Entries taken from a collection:
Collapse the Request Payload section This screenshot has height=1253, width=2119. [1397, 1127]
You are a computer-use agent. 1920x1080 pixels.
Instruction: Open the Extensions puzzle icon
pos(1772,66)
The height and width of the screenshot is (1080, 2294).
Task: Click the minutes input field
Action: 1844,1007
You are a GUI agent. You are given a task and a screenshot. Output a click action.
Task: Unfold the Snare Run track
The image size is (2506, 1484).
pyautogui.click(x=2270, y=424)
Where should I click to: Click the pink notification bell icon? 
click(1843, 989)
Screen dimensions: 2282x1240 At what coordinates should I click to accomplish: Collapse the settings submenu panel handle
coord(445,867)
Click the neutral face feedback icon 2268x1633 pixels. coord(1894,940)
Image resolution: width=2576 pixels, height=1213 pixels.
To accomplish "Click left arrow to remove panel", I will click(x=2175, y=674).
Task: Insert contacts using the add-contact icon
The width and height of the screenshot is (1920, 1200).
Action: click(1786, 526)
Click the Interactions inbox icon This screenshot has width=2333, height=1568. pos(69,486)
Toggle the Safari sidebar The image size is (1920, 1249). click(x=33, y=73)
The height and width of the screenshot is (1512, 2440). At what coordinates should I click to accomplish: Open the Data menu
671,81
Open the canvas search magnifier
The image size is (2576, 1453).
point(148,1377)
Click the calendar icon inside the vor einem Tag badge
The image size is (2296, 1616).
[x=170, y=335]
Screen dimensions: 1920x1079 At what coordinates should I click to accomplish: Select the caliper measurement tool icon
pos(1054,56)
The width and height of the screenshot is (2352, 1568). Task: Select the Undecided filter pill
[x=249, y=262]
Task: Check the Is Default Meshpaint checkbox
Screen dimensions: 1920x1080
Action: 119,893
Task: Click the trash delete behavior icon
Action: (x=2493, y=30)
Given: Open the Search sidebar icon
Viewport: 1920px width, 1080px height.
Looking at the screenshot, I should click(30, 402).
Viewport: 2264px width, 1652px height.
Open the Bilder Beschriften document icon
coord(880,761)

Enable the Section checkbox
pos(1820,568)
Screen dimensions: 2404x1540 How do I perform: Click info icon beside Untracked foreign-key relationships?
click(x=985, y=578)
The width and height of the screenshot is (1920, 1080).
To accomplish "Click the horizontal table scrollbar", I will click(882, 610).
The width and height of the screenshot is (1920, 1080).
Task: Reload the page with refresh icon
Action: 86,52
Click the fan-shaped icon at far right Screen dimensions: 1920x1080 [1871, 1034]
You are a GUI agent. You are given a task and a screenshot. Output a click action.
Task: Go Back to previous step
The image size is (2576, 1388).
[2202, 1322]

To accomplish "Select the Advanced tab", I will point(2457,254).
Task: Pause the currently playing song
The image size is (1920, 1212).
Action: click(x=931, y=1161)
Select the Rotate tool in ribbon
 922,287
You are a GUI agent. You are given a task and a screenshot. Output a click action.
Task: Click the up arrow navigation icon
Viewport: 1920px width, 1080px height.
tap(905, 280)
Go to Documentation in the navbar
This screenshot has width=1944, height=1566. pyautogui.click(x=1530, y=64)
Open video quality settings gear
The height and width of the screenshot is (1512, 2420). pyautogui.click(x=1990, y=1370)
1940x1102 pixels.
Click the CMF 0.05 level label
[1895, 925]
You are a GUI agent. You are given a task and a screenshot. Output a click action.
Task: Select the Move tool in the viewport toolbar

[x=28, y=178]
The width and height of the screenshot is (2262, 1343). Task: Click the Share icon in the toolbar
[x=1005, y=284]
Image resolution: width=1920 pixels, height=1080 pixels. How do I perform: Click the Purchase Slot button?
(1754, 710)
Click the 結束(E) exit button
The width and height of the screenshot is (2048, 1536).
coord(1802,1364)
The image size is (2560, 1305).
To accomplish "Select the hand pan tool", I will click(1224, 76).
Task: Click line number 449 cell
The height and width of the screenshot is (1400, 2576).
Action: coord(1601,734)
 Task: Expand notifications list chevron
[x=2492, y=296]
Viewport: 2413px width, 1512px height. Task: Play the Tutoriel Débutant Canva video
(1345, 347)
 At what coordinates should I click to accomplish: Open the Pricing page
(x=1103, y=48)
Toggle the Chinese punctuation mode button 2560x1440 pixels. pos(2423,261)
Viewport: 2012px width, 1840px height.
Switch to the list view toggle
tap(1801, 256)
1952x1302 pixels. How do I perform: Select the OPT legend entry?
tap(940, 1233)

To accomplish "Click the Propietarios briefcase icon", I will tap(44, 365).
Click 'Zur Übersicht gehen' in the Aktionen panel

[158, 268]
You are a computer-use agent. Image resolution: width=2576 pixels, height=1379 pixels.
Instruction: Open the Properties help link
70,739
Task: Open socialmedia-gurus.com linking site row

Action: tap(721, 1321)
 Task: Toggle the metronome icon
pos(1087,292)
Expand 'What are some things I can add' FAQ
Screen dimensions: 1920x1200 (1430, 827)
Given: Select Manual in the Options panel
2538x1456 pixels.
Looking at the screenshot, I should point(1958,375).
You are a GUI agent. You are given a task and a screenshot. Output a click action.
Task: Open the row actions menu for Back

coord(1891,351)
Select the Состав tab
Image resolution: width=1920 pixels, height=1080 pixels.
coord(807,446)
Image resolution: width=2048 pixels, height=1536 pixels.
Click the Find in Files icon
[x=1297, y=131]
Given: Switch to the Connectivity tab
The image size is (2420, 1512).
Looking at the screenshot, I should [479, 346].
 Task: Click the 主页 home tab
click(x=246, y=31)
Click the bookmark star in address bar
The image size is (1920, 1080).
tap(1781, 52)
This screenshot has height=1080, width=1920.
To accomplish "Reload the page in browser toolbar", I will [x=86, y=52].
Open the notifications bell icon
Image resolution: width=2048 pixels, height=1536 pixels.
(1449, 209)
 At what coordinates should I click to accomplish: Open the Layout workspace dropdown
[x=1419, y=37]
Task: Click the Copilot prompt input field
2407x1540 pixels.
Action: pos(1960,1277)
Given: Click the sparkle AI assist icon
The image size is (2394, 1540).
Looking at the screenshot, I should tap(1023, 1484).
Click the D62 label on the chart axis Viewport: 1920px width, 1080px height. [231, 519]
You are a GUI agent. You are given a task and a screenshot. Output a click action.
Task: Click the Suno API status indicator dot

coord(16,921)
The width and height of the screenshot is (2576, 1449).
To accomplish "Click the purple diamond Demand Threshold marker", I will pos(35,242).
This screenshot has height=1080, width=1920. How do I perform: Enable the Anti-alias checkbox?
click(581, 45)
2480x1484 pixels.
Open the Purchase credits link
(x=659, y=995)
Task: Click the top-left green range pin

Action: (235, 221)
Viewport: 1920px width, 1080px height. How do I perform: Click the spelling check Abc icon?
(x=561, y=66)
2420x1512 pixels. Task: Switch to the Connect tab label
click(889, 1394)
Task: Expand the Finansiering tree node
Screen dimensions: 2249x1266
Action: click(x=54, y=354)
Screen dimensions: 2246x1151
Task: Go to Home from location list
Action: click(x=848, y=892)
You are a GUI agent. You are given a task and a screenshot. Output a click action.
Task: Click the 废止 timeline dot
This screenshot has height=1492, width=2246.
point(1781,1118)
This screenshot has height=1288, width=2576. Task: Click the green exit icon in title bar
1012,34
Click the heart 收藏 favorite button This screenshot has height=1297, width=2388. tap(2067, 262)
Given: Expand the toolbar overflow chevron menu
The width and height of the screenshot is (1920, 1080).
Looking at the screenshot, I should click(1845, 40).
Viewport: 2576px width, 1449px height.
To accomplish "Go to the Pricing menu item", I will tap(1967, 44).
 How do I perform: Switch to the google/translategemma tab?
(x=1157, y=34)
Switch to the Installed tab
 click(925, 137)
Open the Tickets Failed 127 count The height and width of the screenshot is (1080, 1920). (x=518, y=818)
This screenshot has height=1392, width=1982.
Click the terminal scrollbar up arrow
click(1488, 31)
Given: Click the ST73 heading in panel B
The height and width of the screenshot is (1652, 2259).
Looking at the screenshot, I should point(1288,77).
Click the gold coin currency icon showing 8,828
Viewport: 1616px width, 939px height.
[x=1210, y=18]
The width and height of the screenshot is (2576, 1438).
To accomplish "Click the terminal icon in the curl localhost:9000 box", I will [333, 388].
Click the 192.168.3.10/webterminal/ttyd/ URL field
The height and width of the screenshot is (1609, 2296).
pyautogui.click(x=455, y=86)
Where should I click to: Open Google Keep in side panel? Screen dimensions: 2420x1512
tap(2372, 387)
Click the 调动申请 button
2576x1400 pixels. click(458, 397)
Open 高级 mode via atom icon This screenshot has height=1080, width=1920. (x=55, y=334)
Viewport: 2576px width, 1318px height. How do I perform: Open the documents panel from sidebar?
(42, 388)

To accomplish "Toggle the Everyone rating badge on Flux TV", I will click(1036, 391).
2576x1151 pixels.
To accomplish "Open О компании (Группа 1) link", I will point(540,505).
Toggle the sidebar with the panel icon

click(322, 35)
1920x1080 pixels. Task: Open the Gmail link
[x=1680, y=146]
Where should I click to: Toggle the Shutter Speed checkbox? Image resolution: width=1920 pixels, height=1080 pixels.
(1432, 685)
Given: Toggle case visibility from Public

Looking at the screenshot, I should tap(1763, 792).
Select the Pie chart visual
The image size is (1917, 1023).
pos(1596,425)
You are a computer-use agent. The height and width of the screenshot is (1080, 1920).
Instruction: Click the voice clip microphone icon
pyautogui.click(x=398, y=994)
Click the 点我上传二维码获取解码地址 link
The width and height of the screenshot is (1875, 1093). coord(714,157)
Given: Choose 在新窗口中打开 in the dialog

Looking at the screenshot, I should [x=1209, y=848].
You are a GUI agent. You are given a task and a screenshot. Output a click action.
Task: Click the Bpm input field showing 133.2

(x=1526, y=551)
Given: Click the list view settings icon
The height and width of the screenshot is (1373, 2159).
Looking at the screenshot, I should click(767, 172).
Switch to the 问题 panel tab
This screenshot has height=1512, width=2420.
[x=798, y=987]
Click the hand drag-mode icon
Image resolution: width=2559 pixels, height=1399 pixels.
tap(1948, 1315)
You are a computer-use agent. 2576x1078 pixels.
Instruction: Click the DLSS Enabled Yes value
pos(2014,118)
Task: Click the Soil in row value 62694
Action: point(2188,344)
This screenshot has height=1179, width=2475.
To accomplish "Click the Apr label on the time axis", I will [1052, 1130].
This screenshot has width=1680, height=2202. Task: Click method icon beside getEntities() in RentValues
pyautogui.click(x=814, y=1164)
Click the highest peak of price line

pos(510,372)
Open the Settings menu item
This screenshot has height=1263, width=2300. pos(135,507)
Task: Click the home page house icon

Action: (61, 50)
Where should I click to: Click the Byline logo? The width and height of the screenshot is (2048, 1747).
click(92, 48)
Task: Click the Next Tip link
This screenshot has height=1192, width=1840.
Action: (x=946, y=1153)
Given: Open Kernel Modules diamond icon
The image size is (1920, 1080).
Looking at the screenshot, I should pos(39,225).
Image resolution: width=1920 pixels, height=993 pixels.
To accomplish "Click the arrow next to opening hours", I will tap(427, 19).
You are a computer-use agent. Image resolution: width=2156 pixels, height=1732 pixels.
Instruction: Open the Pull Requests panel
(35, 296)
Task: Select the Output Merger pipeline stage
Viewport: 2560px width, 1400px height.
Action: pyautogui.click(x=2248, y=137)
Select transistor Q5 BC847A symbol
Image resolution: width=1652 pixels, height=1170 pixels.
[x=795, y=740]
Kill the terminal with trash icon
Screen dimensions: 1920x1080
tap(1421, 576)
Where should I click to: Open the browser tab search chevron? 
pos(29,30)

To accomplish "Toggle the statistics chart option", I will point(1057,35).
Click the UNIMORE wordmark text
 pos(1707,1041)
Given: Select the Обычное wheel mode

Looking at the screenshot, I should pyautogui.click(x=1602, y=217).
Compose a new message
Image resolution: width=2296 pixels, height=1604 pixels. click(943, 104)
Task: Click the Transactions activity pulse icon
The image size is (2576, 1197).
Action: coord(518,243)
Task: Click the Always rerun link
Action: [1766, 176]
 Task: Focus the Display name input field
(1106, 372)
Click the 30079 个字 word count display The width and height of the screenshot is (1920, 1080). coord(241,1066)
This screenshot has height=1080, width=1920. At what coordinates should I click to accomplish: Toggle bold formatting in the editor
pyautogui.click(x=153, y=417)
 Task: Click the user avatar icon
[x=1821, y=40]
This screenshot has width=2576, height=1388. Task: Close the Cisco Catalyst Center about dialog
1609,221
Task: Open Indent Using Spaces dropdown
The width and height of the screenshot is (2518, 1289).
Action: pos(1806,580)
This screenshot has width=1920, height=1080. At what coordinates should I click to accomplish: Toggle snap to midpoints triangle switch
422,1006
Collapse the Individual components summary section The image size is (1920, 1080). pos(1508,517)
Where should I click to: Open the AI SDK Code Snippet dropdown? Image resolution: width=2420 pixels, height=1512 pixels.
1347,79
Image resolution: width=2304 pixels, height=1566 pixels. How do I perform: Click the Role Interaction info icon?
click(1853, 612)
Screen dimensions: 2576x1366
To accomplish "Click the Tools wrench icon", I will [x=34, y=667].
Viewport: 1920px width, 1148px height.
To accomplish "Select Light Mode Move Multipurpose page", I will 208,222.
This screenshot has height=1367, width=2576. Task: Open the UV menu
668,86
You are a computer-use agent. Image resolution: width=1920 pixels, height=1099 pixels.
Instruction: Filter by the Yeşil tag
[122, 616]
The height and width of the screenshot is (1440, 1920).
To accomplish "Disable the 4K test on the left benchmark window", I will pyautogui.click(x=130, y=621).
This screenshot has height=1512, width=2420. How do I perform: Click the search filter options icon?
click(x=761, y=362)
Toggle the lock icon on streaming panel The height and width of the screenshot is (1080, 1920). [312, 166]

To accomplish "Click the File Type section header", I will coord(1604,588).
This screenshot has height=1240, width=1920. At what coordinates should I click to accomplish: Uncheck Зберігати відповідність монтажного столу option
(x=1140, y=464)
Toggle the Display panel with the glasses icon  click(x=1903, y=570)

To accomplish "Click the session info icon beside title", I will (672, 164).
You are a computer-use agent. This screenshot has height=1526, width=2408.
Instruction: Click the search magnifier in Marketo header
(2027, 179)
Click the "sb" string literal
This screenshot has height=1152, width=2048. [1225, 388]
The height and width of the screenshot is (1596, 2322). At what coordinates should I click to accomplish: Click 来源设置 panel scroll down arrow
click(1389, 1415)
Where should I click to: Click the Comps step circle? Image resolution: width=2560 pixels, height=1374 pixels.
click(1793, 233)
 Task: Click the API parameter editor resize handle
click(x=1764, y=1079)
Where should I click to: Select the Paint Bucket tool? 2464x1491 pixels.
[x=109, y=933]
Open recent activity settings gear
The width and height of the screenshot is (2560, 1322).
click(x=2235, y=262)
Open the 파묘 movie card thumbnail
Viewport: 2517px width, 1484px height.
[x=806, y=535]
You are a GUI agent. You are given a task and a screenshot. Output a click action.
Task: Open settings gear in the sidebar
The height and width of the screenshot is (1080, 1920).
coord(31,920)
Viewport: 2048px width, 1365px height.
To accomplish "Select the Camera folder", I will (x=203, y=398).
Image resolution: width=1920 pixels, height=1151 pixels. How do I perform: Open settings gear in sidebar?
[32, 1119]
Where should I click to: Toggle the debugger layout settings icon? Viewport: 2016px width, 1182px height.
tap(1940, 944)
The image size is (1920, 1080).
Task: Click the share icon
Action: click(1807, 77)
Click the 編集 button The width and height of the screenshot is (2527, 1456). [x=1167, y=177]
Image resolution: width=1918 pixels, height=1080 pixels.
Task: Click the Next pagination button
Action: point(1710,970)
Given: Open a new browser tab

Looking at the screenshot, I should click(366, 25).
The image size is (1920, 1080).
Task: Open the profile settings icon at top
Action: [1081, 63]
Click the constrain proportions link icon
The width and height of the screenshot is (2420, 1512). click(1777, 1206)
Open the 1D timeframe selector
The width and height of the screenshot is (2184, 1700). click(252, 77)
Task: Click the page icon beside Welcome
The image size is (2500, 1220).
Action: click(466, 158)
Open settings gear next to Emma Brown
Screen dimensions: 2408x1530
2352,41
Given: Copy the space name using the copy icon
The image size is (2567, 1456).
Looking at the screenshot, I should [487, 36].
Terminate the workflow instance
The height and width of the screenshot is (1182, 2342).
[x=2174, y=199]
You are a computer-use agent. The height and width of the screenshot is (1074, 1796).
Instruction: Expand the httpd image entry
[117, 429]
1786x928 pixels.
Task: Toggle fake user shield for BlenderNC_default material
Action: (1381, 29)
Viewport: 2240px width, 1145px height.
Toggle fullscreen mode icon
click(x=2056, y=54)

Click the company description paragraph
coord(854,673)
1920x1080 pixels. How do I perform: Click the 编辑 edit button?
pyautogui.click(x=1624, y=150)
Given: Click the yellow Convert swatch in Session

* [Work to complete]
Filter the entries and copy each line with "activity".

* [Written response]
Task: Click the Transactions activity pulse icon
Open recent activity settings gear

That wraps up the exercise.